Spotlight

Spotlight: Seraphina’s Lament – Sarah Chorn

About the book:

There are the old stories. And then there’s what actually happens.

The world is dying. 

The Sunset Lands are broken, torn apart by a war of ideology paid for with the lives of the peasants. Drought holds the east as famine ravages the farmlands. In the west, borders slam shut in the face of waves of refugees, dooming all of those trying to flee to slow starvation, or a future in forced labor camps. There is no salvation.

In the city of Lord’s Reach, Seraphina, a slave with unique talents, sets in motion a series of events that will change everything. In a fight for the soul of the nation, everyone is a player. But something ominous is calling people to Lord’s Reach and the very nature of magic itself is changing. Paths will converge, the battle for the Sunset Lands has shifted, and now humanity itself is at stake. 

First, you must break before you can become. 

Published: February 19th, 2019

About the author:

Sarah has been a compulsive reader her whole life. At a young age, she found her reading niche in the fantastic genre of Speculative Fiction. She blames her active imagination for the hobbies that threaten to consume her life. She is a freelance writer and editor, a semi-pro nature photographer, world traveler, three-time cancer survivor, and mom to one six-year-old, and one rambunctious toddler.
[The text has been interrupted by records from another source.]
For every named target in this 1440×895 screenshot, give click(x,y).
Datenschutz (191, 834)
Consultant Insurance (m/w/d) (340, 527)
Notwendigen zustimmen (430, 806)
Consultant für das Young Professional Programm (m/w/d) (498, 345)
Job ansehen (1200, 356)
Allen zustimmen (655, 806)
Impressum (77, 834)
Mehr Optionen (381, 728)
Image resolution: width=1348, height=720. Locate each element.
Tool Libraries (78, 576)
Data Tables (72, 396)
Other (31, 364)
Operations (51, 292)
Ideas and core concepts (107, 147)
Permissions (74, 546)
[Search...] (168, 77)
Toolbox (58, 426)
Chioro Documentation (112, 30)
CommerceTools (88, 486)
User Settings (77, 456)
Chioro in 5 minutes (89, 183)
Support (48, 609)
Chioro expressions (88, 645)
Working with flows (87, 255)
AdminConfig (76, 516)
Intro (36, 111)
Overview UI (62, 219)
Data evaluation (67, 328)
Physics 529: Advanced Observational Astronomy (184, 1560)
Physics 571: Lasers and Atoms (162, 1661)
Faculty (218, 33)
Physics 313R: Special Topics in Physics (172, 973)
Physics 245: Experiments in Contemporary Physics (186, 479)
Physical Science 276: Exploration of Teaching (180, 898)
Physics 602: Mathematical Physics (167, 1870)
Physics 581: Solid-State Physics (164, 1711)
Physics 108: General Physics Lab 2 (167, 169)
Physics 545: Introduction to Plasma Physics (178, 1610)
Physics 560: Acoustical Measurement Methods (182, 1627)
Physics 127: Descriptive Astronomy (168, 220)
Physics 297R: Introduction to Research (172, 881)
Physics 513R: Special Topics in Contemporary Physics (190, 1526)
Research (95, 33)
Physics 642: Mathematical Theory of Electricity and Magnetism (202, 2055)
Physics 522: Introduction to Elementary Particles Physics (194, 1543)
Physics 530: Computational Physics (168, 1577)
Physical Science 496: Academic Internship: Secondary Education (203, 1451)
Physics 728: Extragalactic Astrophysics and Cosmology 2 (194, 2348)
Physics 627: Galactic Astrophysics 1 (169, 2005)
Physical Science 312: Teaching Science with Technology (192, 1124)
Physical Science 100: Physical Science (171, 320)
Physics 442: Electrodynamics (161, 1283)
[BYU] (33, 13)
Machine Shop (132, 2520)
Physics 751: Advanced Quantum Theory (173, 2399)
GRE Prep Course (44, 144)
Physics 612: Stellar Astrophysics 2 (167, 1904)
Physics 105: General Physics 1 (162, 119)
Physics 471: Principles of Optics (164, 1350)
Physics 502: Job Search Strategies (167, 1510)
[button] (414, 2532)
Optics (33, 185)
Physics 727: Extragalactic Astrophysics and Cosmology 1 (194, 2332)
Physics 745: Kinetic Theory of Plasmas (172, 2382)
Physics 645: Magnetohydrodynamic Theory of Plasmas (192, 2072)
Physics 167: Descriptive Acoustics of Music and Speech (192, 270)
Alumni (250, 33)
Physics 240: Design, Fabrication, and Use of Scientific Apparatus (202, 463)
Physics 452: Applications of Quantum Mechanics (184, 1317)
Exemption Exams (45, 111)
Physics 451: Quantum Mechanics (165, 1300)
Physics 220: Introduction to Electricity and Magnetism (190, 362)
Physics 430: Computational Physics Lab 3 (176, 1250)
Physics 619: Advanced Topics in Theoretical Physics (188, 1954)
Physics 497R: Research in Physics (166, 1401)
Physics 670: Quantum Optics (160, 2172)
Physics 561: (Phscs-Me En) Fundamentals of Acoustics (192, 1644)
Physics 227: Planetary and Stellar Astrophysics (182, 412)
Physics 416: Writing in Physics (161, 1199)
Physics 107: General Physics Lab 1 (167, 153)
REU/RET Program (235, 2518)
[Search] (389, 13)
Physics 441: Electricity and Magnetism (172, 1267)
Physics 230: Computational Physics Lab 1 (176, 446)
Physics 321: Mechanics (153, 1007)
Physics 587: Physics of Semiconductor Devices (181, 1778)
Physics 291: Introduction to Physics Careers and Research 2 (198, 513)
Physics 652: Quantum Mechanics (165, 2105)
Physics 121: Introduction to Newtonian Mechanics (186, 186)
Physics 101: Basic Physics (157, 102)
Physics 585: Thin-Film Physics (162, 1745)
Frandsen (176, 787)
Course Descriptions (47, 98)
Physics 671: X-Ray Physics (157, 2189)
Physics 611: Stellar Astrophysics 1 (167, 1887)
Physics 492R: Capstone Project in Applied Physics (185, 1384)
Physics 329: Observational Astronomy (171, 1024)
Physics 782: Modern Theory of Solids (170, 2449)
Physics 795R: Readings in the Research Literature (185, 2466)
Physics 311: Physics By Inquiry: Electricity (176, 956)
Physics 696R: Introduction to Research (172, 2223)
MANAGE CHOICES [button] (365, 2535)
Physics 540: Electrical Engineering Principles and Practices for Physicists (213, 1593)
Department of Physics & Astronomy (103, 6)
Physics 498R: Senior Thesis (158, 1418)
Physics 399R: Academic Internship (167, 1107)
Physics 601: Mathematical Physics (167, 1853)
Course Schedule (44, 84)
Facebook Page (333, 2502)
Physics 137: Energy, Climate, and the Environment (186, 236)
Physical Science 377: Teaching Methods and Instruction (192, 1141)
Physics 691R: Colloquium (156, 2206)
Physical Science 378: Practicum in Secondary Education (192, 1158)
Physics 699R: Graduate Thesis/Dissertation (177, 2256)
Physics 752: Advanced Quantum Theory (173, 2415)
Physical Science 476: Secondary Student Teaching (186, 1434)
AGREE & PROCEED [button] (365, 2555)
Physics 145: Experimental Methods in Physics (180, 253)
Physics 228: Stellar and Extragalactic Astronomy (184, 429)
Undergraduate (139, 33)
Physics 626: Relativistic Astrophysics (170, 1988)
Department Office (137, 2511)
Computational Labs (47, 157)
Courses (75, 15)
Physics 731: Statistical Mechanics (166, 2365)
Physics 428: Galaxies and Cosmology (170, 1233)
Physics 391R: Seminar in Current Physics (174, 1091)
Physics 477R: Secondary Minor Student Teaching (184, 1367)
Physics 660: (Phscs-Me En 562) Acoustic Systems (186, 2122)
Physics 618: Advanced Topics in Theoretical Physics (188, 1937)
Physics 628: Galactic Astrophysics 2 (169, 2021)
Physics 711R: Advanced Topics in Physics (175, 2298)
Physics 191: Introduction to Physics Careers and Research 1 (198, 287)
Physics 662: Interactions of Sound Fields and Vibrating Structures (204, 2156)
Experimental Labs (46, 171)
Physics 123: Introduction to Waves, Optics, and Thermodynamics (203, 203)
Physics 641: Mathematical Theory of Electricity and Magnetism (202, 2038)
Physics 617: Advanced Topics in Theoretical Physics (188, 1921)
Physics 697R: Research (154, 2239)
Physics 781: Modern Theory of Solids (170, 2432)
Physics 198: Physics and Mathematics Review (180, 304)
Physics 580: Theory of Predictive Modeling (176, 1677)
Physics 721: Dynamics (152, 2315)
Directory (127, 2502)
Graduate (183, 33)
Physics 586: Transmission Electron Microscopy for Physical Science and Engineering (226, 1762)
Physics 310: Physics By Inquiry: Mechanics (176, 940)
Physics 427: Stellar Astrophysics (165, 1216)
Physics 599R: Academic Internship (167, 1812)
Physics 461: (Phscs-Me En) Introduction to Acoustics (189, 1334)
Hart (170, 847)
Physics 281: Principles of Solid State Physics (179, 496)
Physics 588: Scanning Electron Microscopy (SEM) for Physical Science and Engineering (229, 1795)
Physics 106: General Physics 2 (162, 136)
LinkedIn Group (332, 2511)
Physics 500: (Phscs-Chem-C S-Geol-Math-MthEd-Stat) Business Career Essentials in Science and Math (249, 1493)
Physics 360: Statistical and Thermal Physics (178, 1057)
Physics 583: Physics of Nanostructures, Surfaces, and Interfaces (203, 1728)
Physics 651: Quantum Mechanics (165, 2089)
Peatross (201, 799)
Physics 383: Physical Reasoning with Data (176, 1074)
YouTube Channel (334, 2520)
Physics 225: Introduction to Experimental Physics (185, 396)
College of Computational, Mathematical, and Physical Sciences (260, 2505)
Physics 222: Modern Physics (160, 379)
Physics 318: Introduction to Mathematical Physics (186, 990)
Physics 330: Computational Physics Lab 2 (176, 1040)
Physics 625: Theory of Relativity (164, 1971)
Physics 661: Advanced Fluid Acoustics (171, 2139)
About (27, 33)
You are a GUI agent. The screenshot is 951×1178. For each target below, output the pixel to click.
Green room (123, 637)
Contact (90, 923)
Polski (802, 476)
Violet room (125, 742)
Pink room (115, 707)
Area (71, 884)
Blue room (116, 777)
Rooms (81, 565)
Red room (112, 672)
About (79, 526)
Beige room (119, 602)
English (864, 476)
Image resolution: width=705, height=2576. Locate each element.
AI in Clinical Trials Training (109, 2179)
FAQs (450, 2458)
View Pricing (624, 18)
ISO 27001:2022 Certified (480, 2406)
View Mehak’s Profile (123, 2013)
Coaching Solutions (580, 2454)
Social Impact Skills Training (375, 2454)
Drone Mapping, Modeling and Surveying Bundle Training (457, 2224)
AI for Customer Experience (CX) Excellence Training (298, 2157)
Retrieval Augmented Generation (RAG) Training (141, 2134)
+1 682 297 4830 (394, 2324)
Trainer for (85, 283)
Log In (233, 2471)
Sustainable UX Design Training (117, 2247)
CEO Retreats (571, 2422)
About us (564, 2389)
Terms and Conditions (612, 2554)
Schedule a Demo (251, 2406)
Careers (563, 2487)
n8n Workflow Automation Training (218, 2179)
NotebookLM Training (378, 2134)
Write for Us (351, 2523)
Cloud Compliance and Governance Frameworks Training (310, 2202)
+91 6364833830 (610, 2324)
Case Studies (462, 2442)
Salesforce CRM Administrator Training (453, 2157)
In her ideal world, she’d do nothing but drink lots of tea and read from a never-ending pile of speculative fiction books.

Sarah has been running Bookworm Blues, a popular and highly respected speculative fiction book review website for eight years. She ran a weekly column on SF Signal called Special Needs in Strange Worlds, talking about the importance of disabilities in the genre for three years. She is a regular guest on genre podcasts, and has been a panelist at several large literary conventions in her area.  She has been a judge for the Self-Published Fantasy Blog Off, hosted by Mark Lawrence for three years running. Sarah has had a few editorial pieces published, most recently by Jim C. Hines in Indivisible 2. She currently works as a freelance developmental and copy editor and takes a ridiculous amount of pride in the fact that she reads roughly 200 books a year.